The hospital’s staffing committee, which has nurses and nurse managers, unanimously approved a staffing plan in the past few years that the CEO and CFO rejected, according to the Nurses Association.

One of the issues is that Good Samaritan nurses care for one another’s patients in order to take breaks, the Nurses Association said.

“At MultiCare Tacoma General, meanwhile, WSNA nurses bargained for and won nurse-to-patient ratios in 2016, which cap the number of patients a nurse cares for, and they operate with break nurses,” the release said. “MultiCare Tacoma General nurses came to the brink of a strike vote to win ratios and designated break nurses.”

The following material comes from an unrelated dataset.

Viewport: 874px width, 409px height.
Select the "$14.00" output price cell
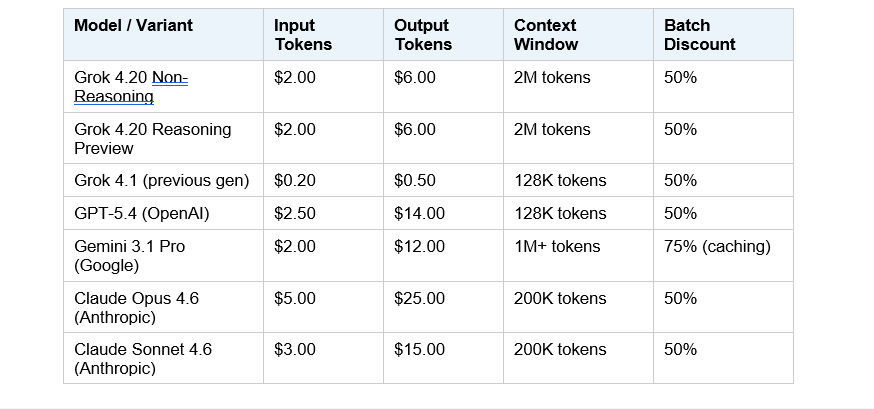(420, 214)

MultiCare’s statement Tuesday said that the hospital system “has proposed adding meal and break assignments to each unit based on the amount of time needed to cover those meals and breaks. We built this proposal using an established model created by the bargaining team RNs, with two minor changes to the first set of effective dates.”

Those changes “would allow time for the new contract (and new rates) to take effect, giving us time to recruit and train more RNs — thus gathering the required staffing levels to support adding meal and break assignments,” the statement said.

The Nurses Association said another issue is that nurses are concerned about how MultiCare will staff a new 160-bed patient tower that’s in the works.

“The hospital’s bargaining team said that policies being implemented across MultiCare, which unlawfully bypass the staffing committee, are coming from corporate leadership,” the WSNA release said. “This has led to a lack of confidence in leadership’s willingness to listen to the nurses who are ultimately responsible for providing patient care in their facilities.”

Editor’s note: This story has been updated with the number of registered nurses and licensed practical nurses who work at the hospital, and with how many of those nurses are represented by the WSNA.